Après l’urgence vient le temps de la reconstruction. En collaboration avec les communautés, Vision du Monde, élabore un plan sur plusieurs années pour assurer un meilleur suivi et une réhabilitation totale. Il est important de travailler avec les populations autour de la résilience pour qu’elles puissent s’adapter à un environnement changeant et anticiper les catastrophes pour en limiter les risques.

urgence

Vision du Monde est venu en aide à plus d’un million de victimes du cyclone Idai

Le 14 mars 2019, le Mozambique, le Malawi et le Zimbabwe ont été fortement frappés par le cyclone Idai. Ce désastre a fait plus de 1000 morts et a affecté de nombreux enfants. Déjà fortement fragilisées, les populations de l’Afrique australe ont été frappées de plein fouet par cette catastrophe naturelle qui a alors augmenté le risque de maladies, de famines, de blessures graves et de décès. A la suite du cyclone certains enfants ont été séparés de leur famille, et n’ont pas pu aller à l’école pendant une longue période. Via le partenariat World Vision, Vision du Monde est rapidement venu en aide à plus d’un million de personnes.

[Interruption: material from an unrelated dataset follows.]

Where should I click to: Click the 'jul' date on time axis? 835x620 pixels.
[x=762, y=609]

  • Plus d’un million de personnes ont reçu une assistance alimentaire
  • Près de 390 000 personnes ont bénéficié d’installations sanitaires et d’accès à l’eau potable et ont été sensibilisées aux pratiques d’hygiène qui en découlent
  • Près de 30 000 enfants ont été protégés contre la malnutrition
  • Plus de 230 000 enfants ont bénéficié d’activités pédagogiques
  • Près de 10 000 enfants ont été accueillis au sein des Espaces Amis des Enfants7
  • Plus de 100 000 produits non alimentaires ont été distribués pour répondre aux besoins de premières nécessités des populations
  • Plus de 43 000 personnes ont reçu une aide pour leur activité agricole sous forme de stock de graines, de bétail et de formations.

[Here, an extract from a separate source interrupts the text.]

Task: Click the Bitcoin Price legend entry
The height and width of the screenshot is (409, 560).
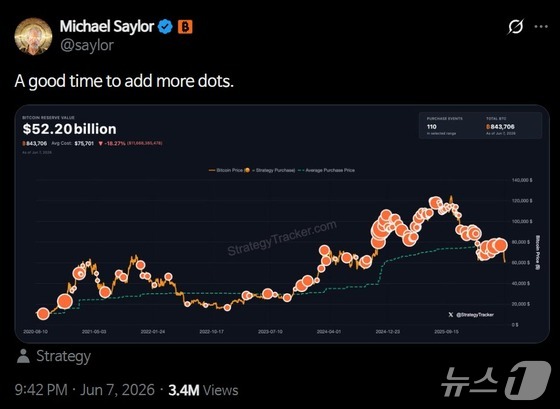Action: click(226, 170)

Les besoins restent encore importants et l’aide doit être intensifiée au Mozambique, Malawi et Zimbabwe en matière de protection des enfants, de lutte contre l’insécurité alimentaire, d’accès à l’éducation, à l’eau potable, aux soins de santé et d’aide au développement économique. De nombreuses populations sont encore déplacées et ont besoin de se reconstruire dans un environnement sûr.